EXERCISE DIRECTIONS ▸ Starting at the line that contains "Click the home icon in left sidebar", write out every line through the end of the records below exactly as it appears, and leave out all pictures.

DATA FOR THE TASK ▸
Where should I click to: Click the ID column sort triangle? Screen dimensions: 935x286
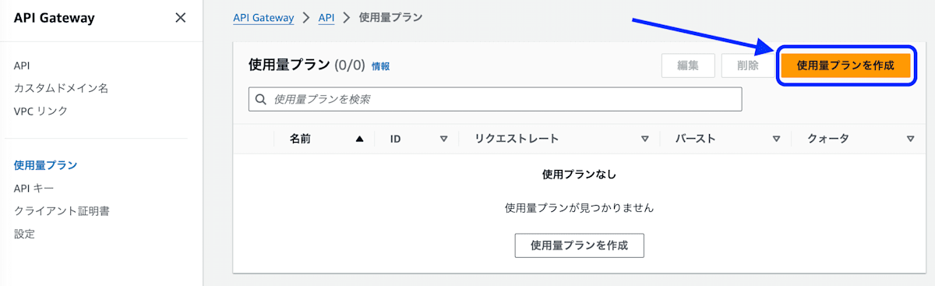[x=443, y=139]
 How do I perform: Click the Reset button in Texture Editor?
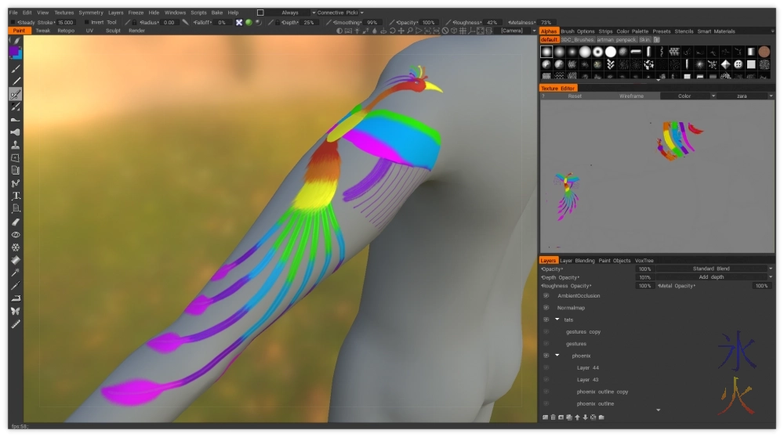(575, 96)
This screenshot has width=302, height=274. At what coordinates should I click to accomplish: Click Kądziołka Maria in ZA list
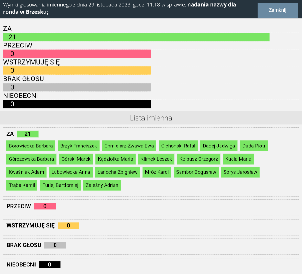pyautogui.click(x=115, y=159)
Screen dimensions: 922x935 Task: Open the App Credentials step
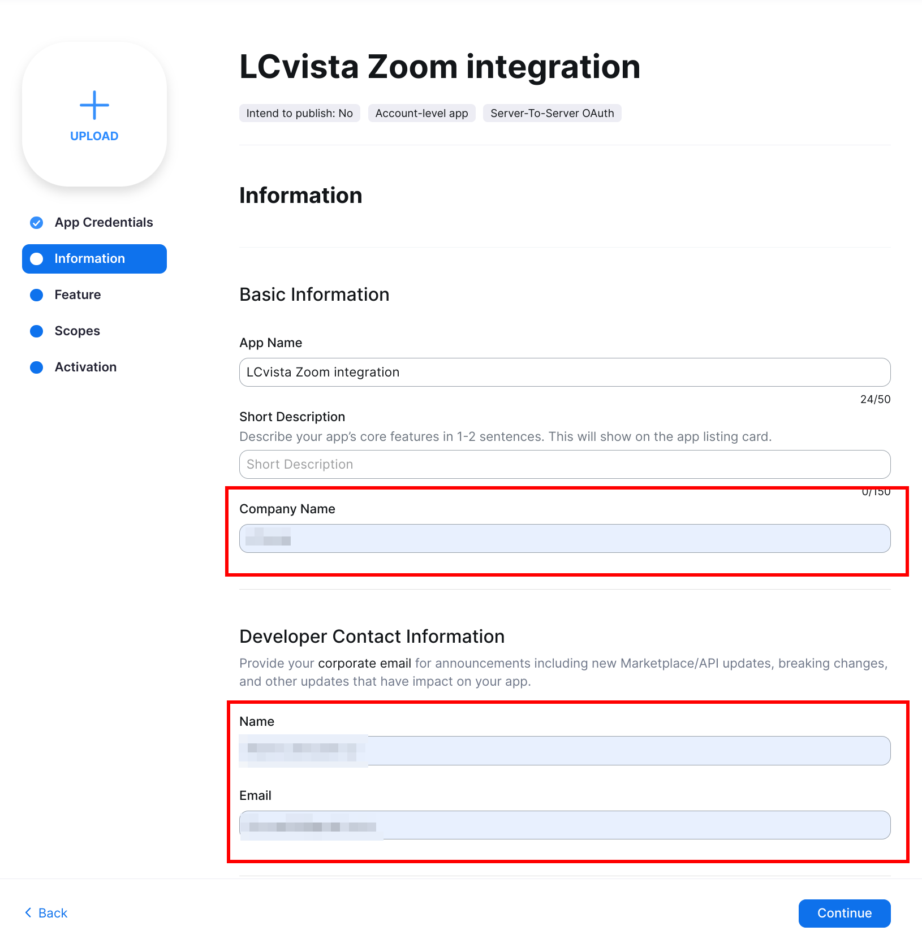(104, 223)
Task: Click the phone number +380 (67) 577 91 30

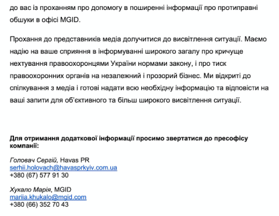Action: tap(39, 175)
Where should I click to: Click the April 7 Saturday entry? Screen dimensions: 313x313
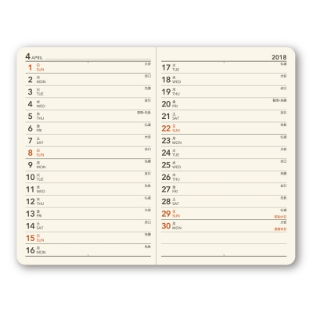[88, 141]
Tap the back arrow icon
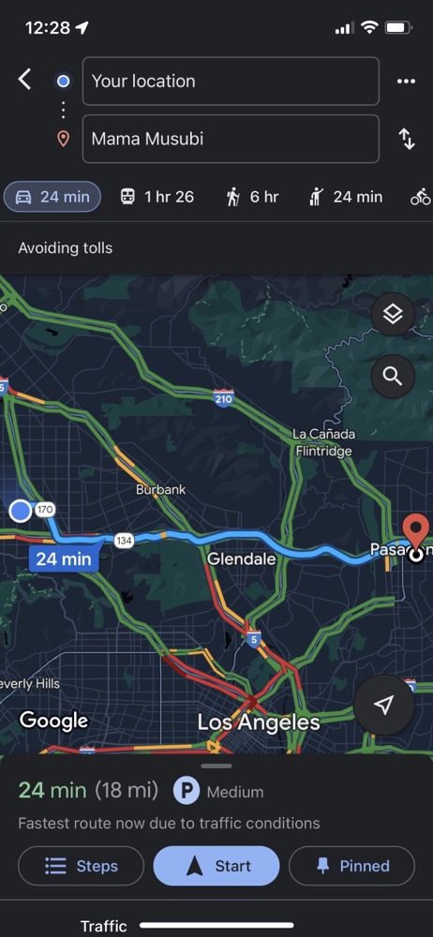This screenshot has height=937, width=433. point(24,80)
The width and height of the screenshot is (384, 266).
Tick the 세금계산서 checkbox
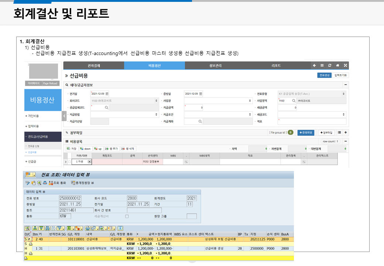coord(127,216)
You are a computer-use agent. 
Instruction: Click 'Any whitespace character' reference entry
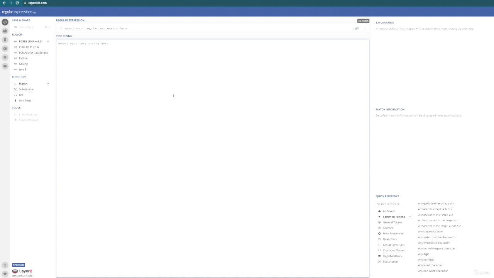click(x=433, y=243)
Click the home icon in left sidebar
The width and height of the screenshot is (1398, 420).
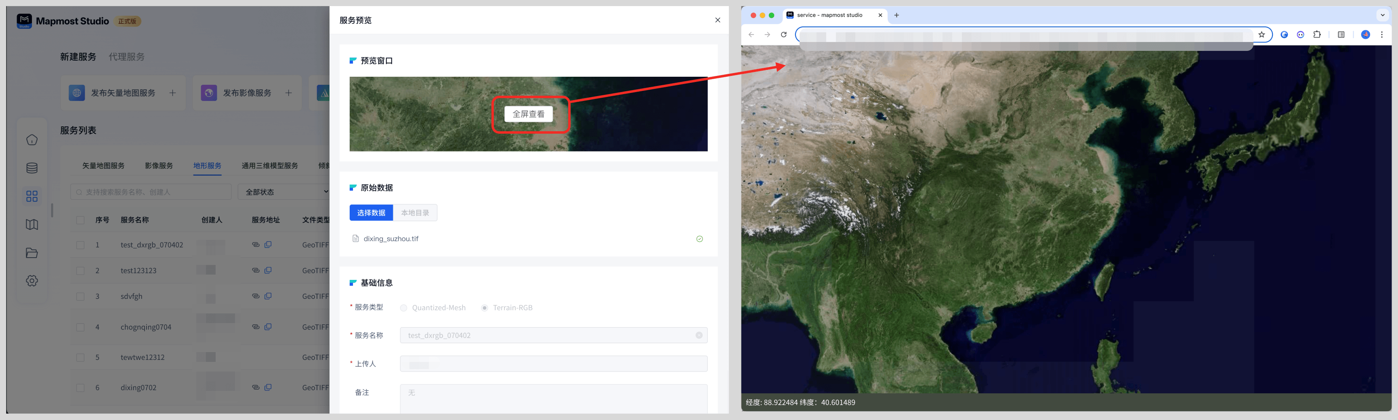(32, 140)
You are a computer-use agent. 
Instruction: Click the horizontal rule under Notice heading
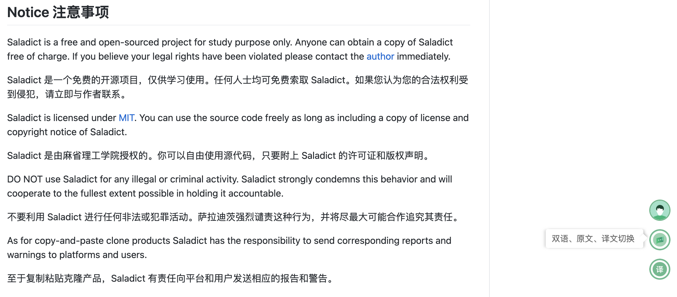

REPLY ▸
Click the home icon in left sidebar
The width and height of the screenshot is (1398, 420).
(32, 140)
You are a computer-use agent. 
Instruction: Click the horizontal rule under Notice heading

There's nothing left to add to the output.